1つは、過剰歯(歯数過剰)ともう1つは先天欠損(歯数不足)です。

下の写真は、過剰歯です。

過剰歯

歯の数の異常の割合

先天欠損

日本小児歯科学会の調査によると親知らずを除き、永久歯の先天欠損がある割合は10.09%です。かなり高い数値が出ています。

過剰歯

一方、過剰歯は先天欠損よりも発現率が低く、矯正歯科学会の報告では、過剰歯の割合は5.1%(男性9.3%>女性2.9%)と男性が女性の3倍となっています。

過剰歯の原因

女性よりも男性に多く、原因はほとんどわかっていません。

過剰歯の形や大きさは、正常な歯とほとんど変わらないものもあろますが、小さいものは、不整で奇形なものまで様々です。

乳歯よりも永久歯に見られることが多く、永久歯の上に歯の真ん中に過剰歯が出てくることが多いです。小さく尖った形のものがほとんどですが、まれに形の大きい過剰歯もあります。

過剰歯があると危険な理由

1 見た目が悪くなる

上の歯の真ん中に過剰歯があることが多く、真ん中の歯が2本でなく3本ある不自然な前歯になります。

過剰歯を抜く時期が遅いと真ん中があいたすきっ歯になります。

2 根っこが吸収することがある

過剰歯の隣の歯の根っこを溶かしてしまうことがあります。
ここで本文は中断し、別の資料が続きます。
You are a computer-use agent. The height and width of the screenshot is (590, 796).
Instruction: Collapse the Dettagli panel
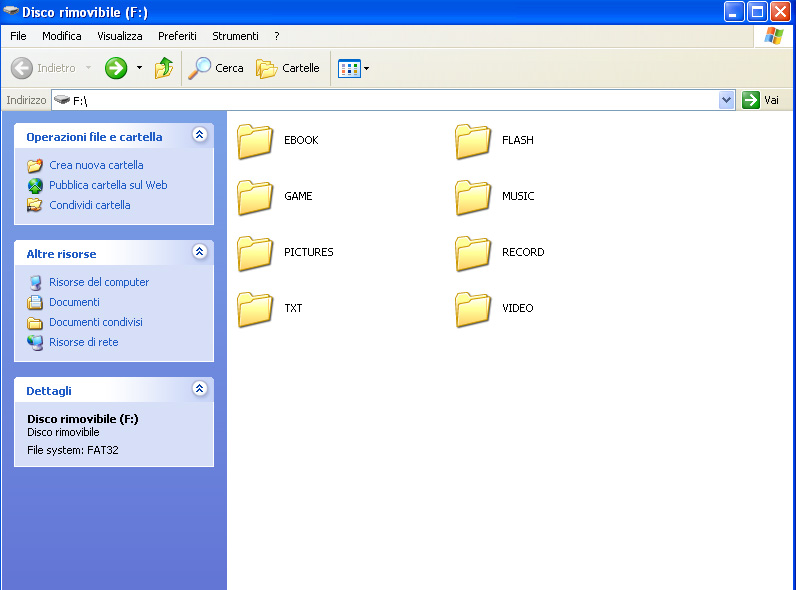[x=199, y=389]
過剰歯がはえている位置が悪いと、隣の歯の根っことぶつかって、よい永久歯の根っこを溶かしてしまいます。隣の永久歯がぐらついてきたり、神経が死んでしまうダメージがおきることもあります。

3 永久歯が出てこないことがある

子供の前歯(永久歯)がなかなか出てこない。顎の骨の中に過剰歯があると(前歯の真ん中にあることが多い)その場所のはえてくるはずの永久歯が、過剰歯の存在がじゃまして、はえてこられないことがあります。レントゲンをとればわかります。

※ 乳歯・永久歯の有無や萌出の位置を判断するための全顎のレントゲンは保険適応外です。

過剰歯は抜歯するの?

歯並びを悪くしたり、隣の永久歯の根を溶かすこともある過剰歯は、早めに抜歯することが必要です。過剰歯の多くは子供の頃に見つかりますので、早めに抜けば、歯並びが極端に悪くなるのを防げます。

大人になってからの抜歯

大人になってからの抜歯は、骨が硬いため子供の頃の抜歯よりも難しい傾向にあります。

前歯の真ん中にはえている過剰歯を抜いた後は、見た目を整えるために矯正治療をすることが多いです。

抜歯をみおくる時

一般的に過剰歯は抜歯の対象ですが、骨の深いところに埋伏している場合は、悪影響の心配がなければ、そのままにしておくこともあります。